DATA EXCERPTS:
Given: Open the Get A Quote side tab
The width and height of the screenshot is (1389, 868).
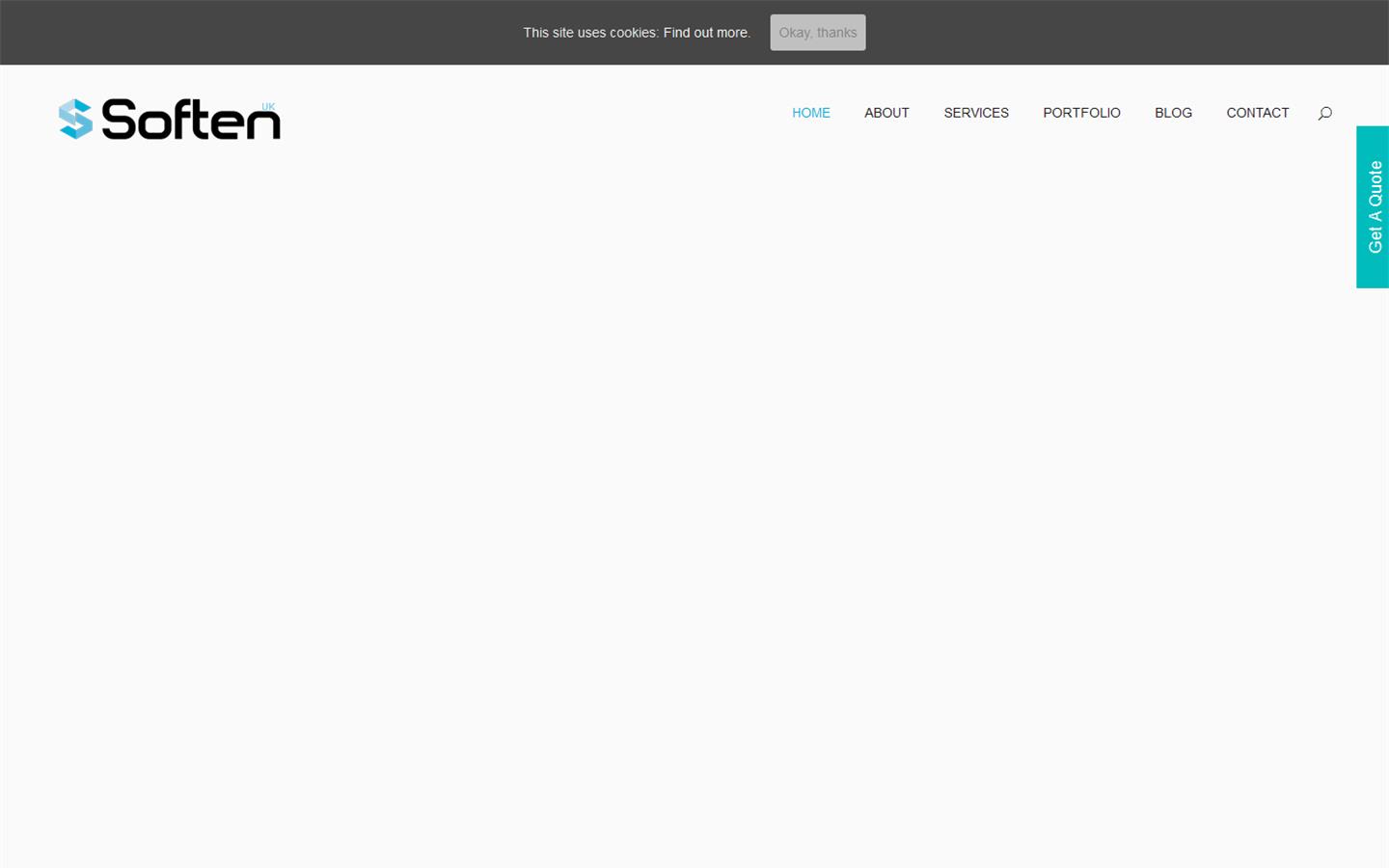Looking at the screenshot, I should click(x=1373, y=206).
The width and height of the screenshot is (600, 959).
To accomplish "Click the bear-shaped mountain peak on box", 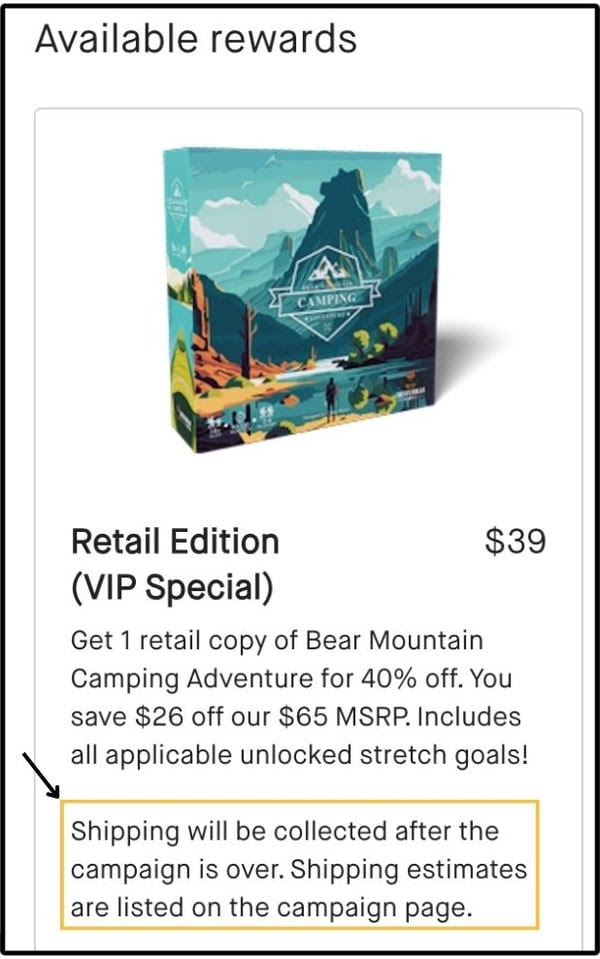I will click(x=341, y=208).
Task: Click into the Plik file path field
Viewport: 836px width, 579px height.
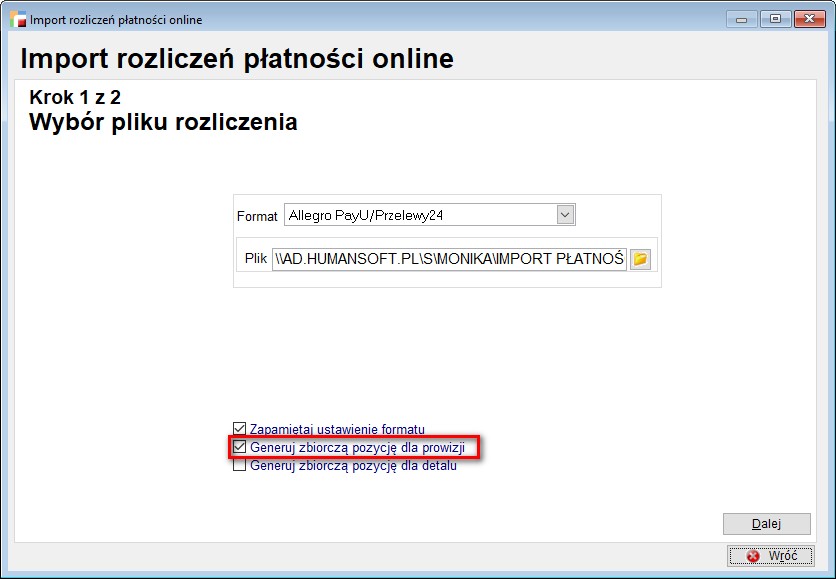Action: tap(449, 259)
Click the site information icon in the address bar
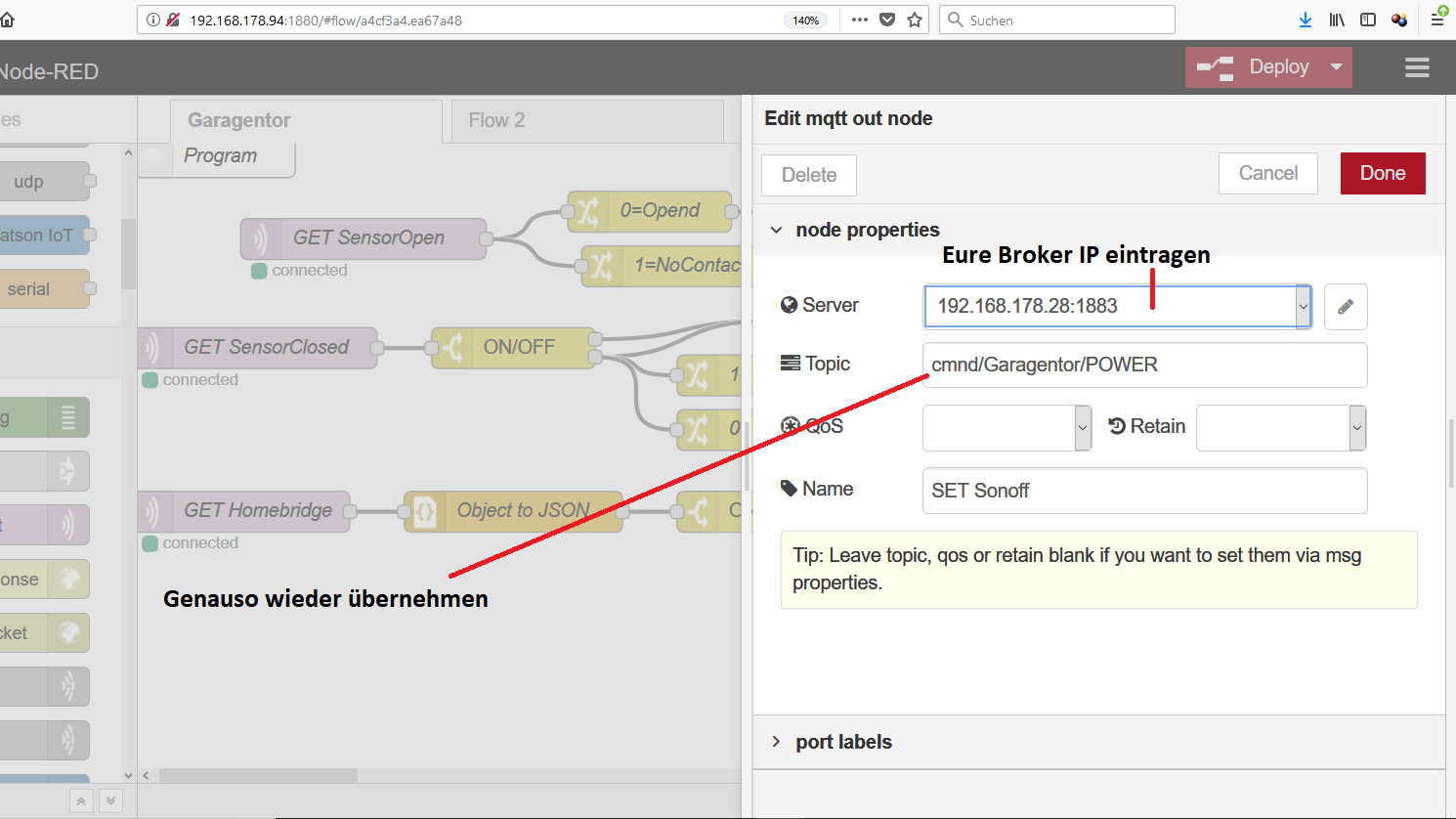This screenshot has width=1456, height=819. 153,20
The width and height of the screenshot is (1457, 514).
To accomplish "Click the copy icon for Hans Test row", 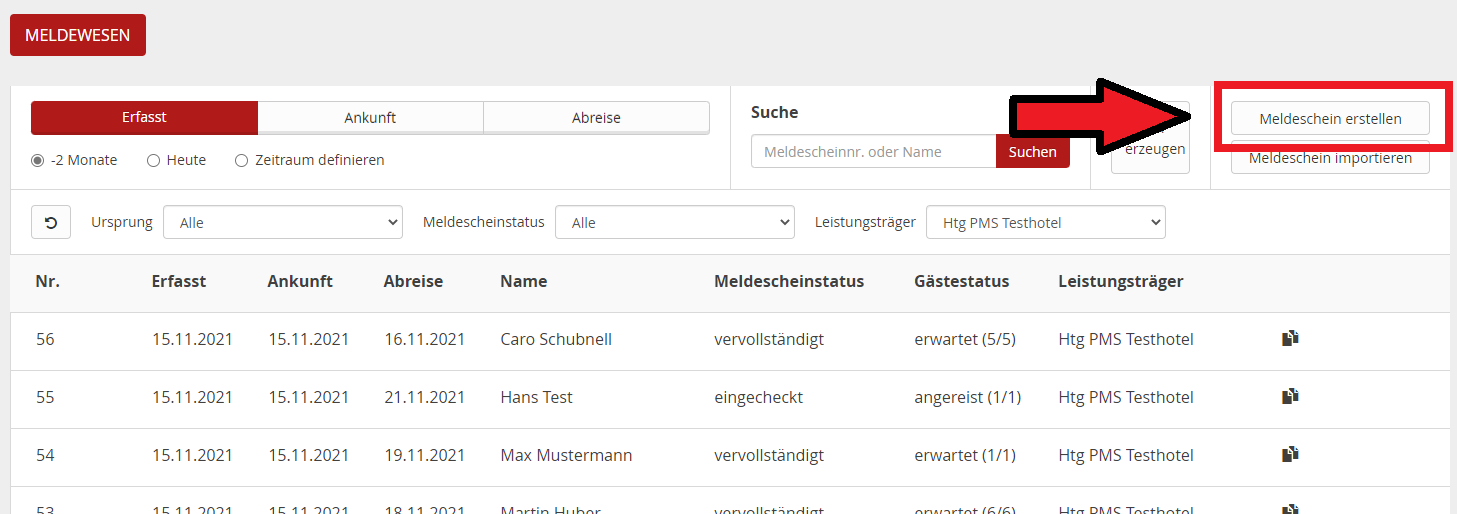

WHAT IS NEEDED:
Drop the pictures, then write out only the lines running from the one containing "The width and height of the screenshot is (1457, 514)." through the last line above, both included, exactly.

RESPONSE TO THIS EXERCISE:
The width and height of the screenshot is (1457, 514).
To accomplish "Click the copy icon for Hans Test row", 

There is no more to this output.